Me confundo. De súbito llega a mí el recuerdo del momento exacto en que veo partir mi cuerpo, vacío de mí, dentro de la ambulancia. ¿Dónde quedó la herida? ¿Dónde la carne? ¿Dónde la frontera de mi existencia? Toco mi sien y descubro que ya no sangra. Quizá he sido yo quien decide hacerla sanar, quien se salva.

—No vives, sólo recuerdas. Te esclavizas en tu propia añoranza. Penas, pero perteneces a tu propia luz. Haz tu luz... Ilumina tu propia senda—.

Súbitamente me doy cuenta. No estoy desnudo, porque no estoy. No percibo el frío, porque nada puedo sentir. Vivo en la penumbra, porque sombra soy. Las sombras no sangran, no se duelen, no conocen de añoranzas; solamente se diluyen con el arribo del alba, tal cual si la luz limpiara hasta el último recoveco de nostalgia.

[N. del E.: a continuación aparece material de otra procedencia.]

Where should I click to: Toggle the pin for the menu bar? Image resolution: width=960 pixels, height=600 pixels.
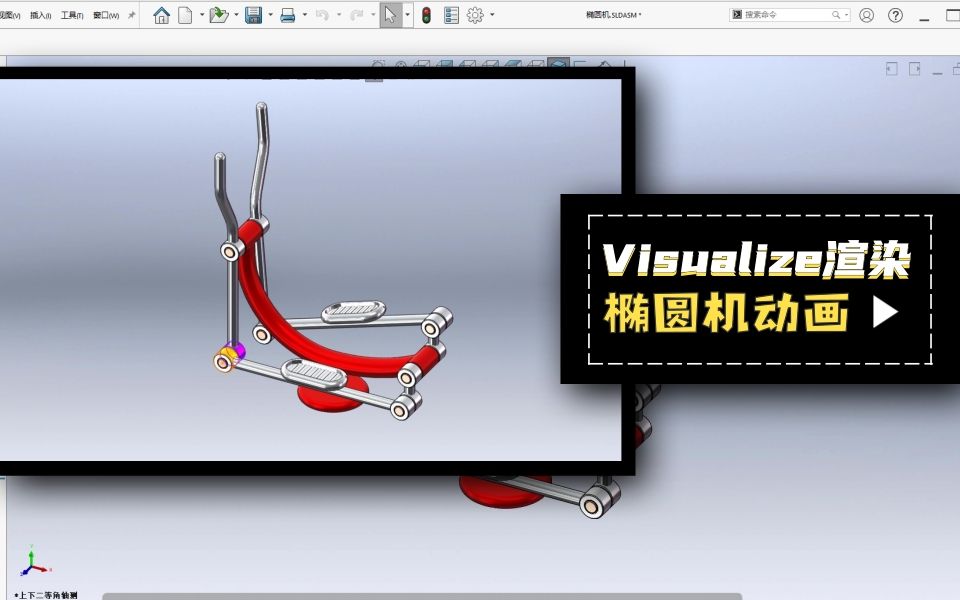tap(131, 14)
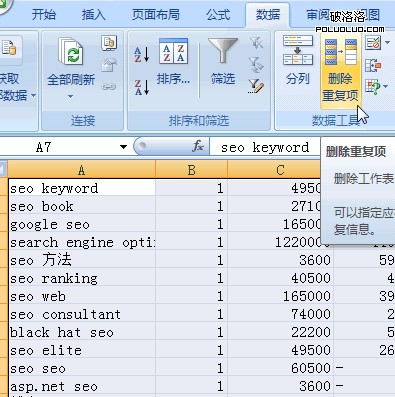This screenshot has width=395, height=397.
Task: Switch to the Insert (插入) tab
Action: pos(94,15)
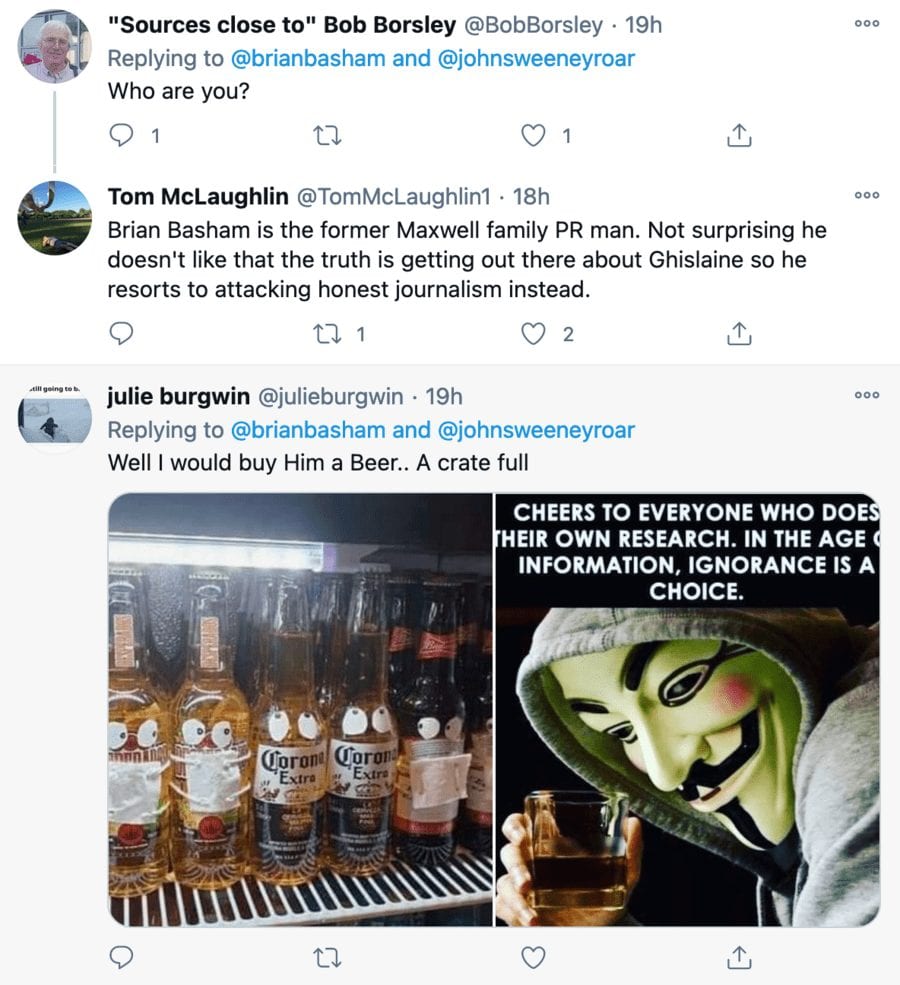900x985 pixels.
Task: Retweet Bob Borsley's "Who are you?" tweet
Action: tap(328, 136)
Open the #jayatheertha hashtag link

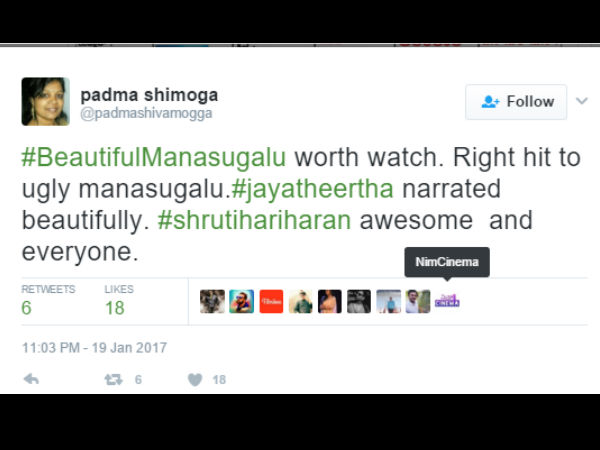[x=313, y=189]
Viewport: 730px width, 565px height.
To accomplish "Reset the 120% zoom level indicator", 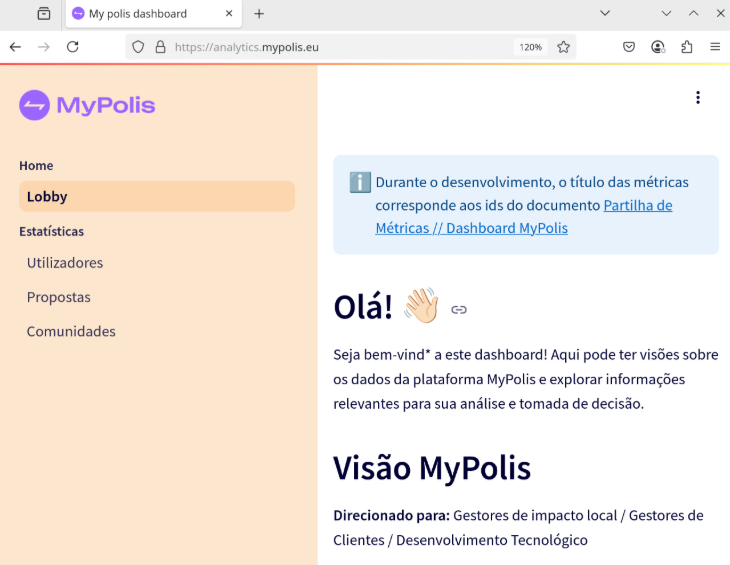I will pyautogui.click(x=529, y=47).
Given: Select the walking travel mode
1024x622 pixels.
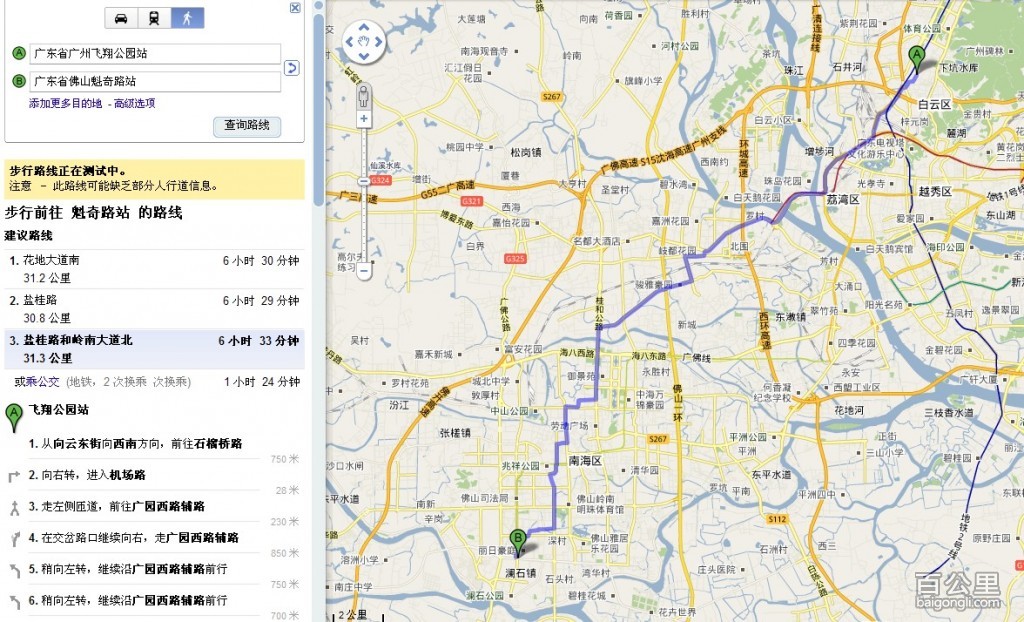Looking at the screenshot, I should coord(186,18).
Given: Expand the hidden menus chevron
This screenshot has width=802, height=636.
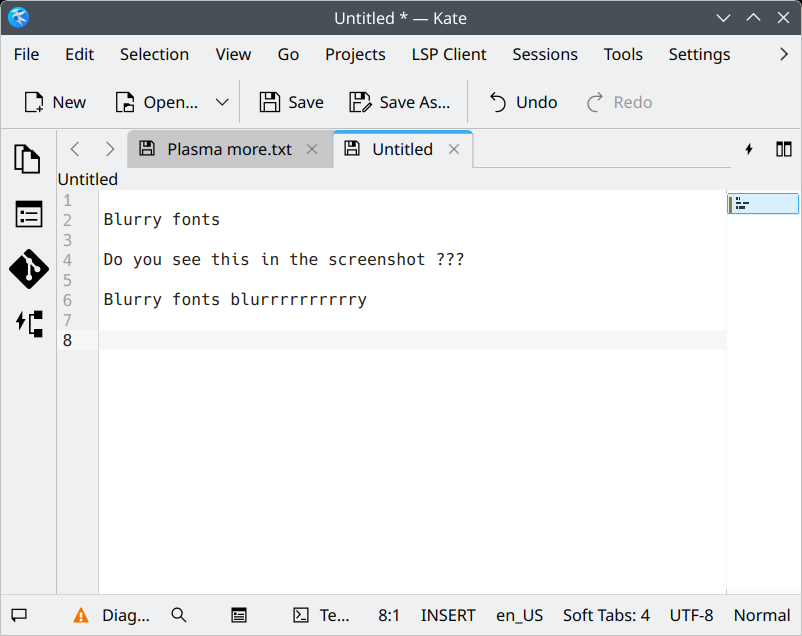Looking at the screenshot, I should 784,54.
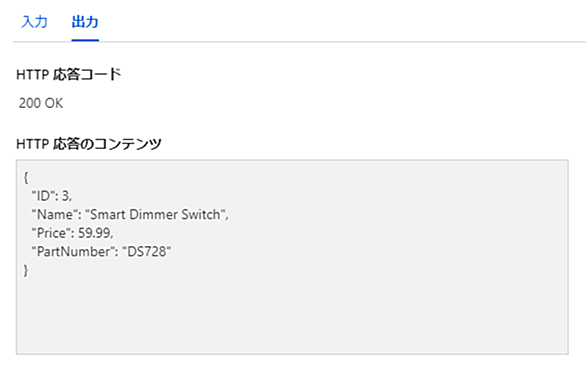Screen dimensions: 586x369
Task: Select the 出力 tab
Action: 85,22
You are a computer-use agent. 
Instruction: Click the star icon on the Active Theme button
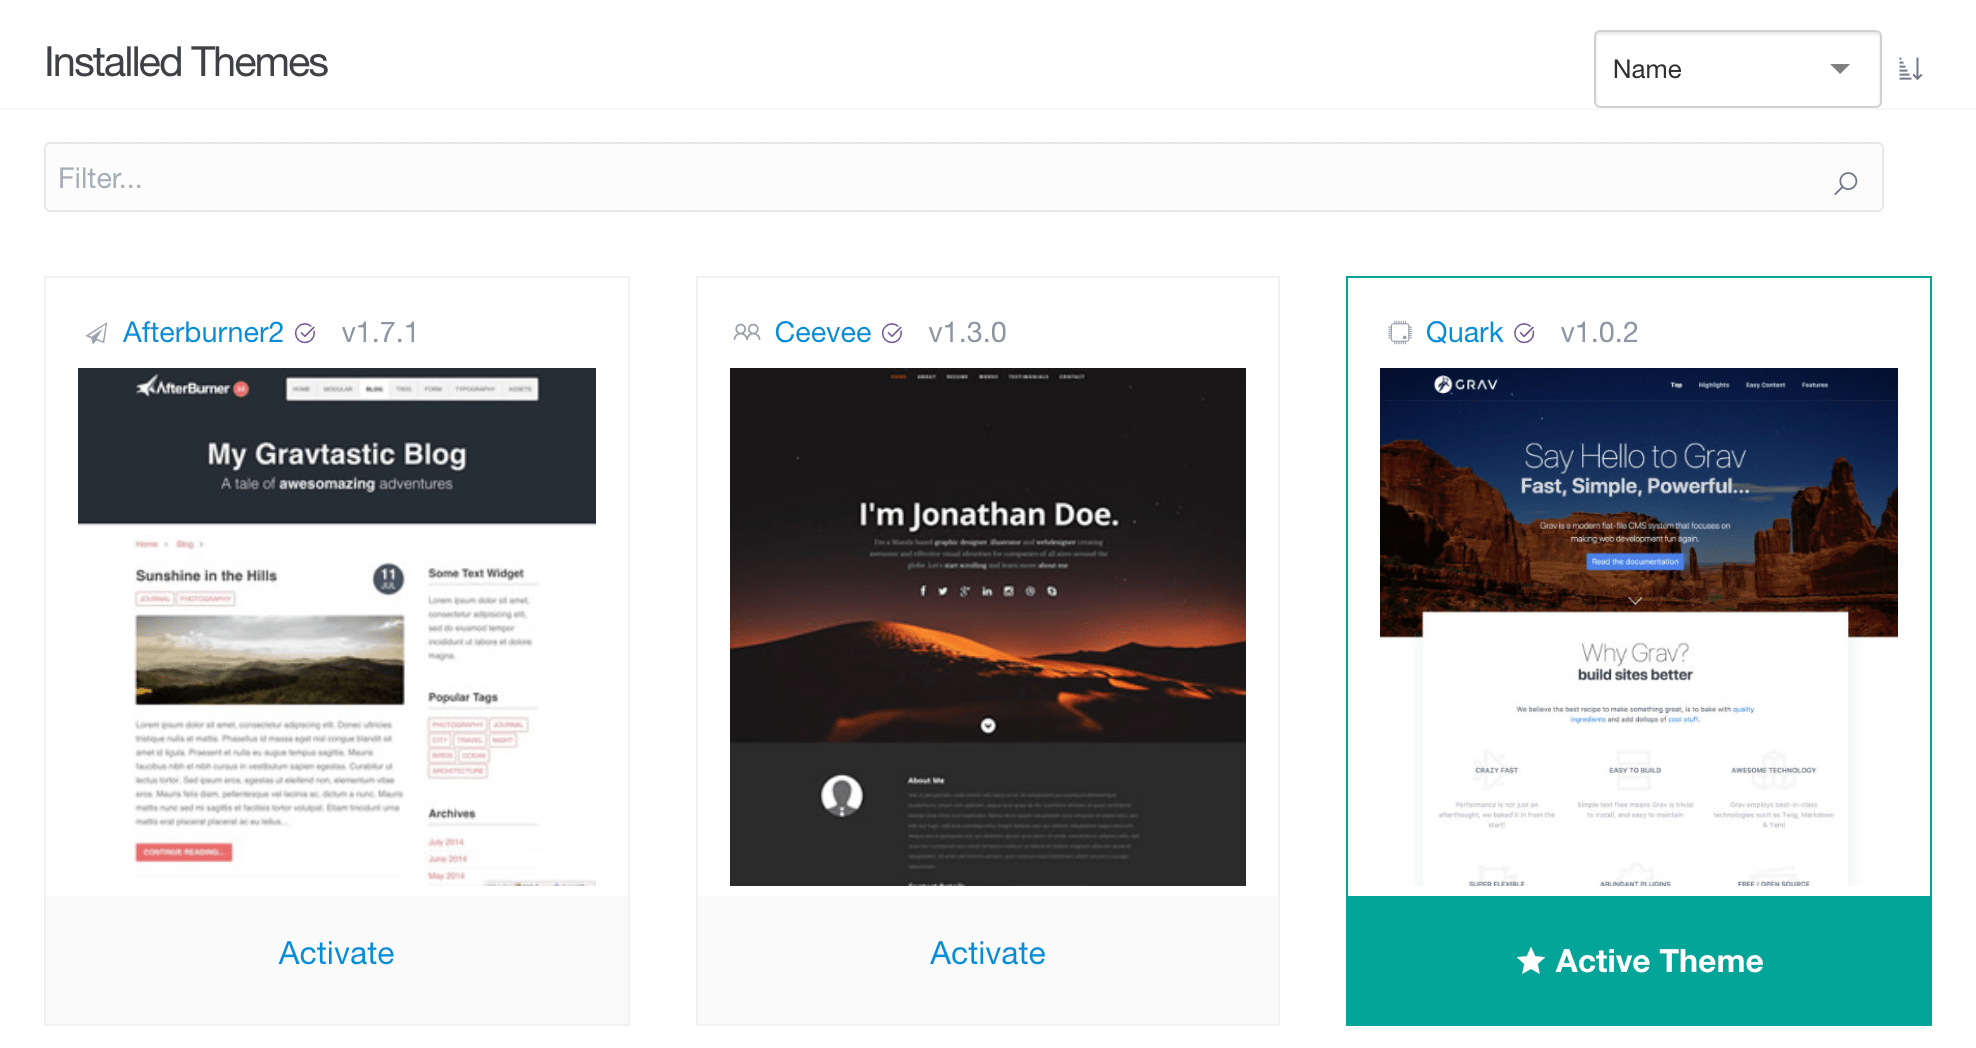[1529, 961]
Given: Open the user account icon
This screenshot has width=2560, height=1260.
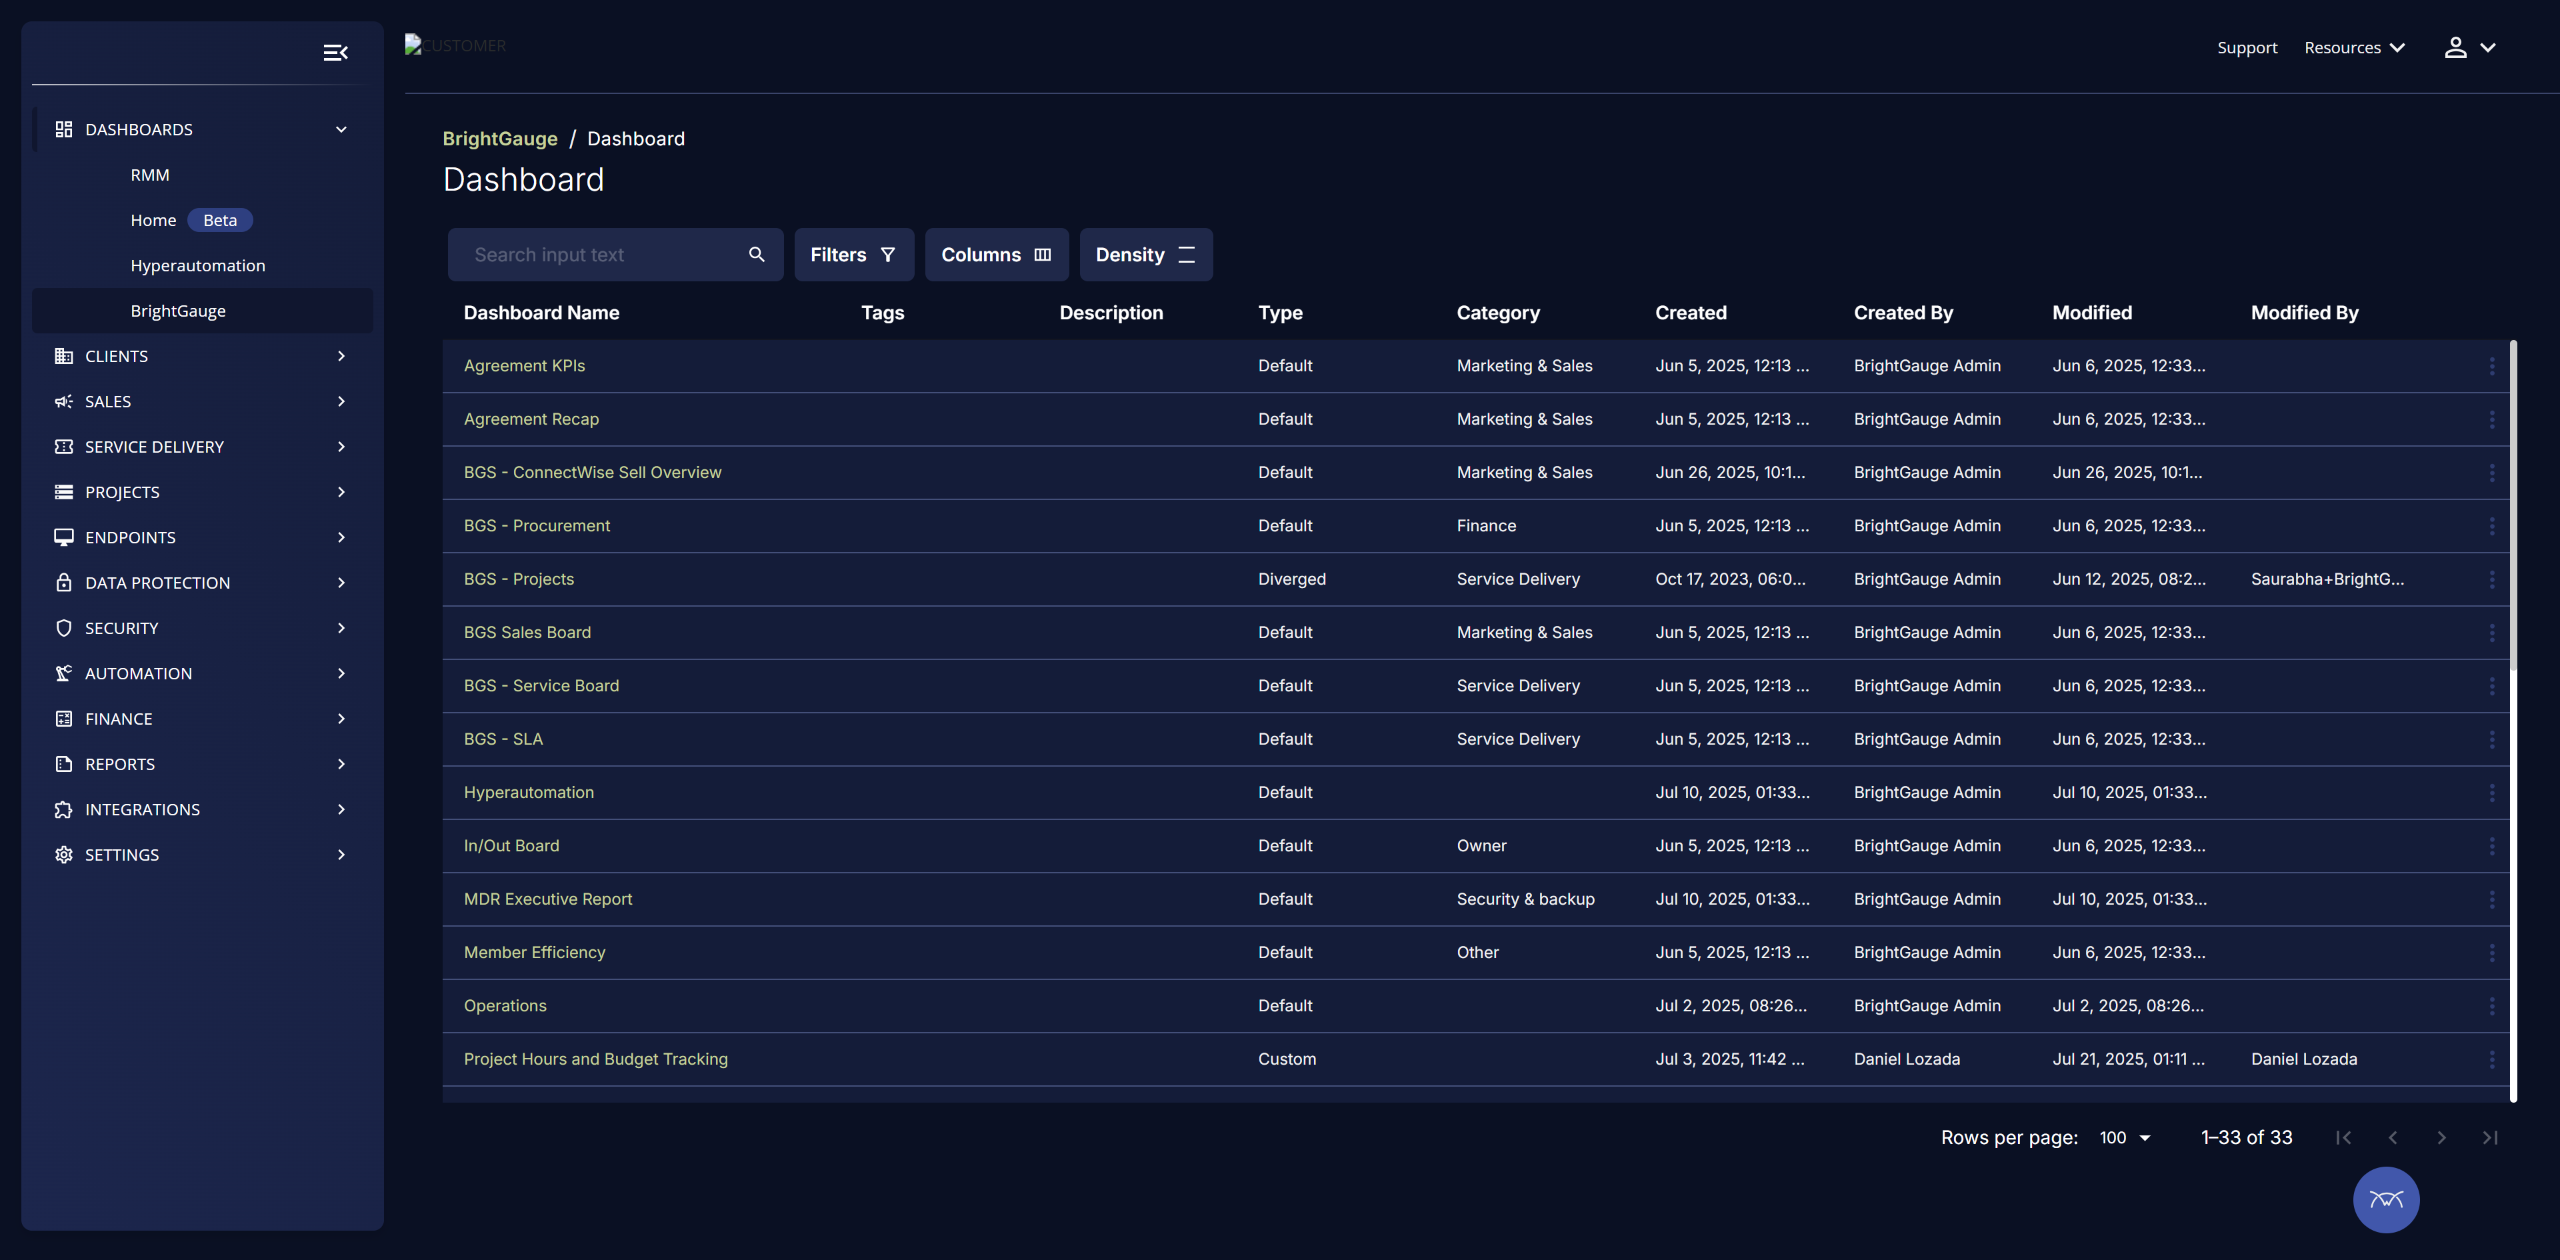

Veo por fin con claridad y, con ello, construyo mi propio escalón de pase directo al cielo.

—Ve a la luz—.

Repite la mujer y ahora todo me queda tan claro.

—Ve a la luz. Encuentra en éste final tu próximo principio—.

Camino para nunca más volver atrás, ni mirar los tiempos idos. La brecha frente a mí presagia un camino sin retorno a donde no quiero volver más. No vivo, ni escucho, ni recuerdo, sólo me fundo con la luz. Camino hacia la luz... Camino hacia la luz... Transmuto por fin en luz... Olvido... Me vuelvo estrella.

Besos y abraxos.

1 comentario:

LobadeCiudad dijo...

UUUUFFFFFFFF
Me has hecho estremecer, me has transportado a escenas de niñez y de adolescencia, a los pasillos de mi propio edificio donde los lamentos subían por las escaleras y arañaban la puerta. He sentido ese frío recorrer mi cuerpo y he vuelto a escuchar palabras sin fondo y sin contexto en mi memoria.
Y eres tú quien a ratos se auto nombra un espíritu básico.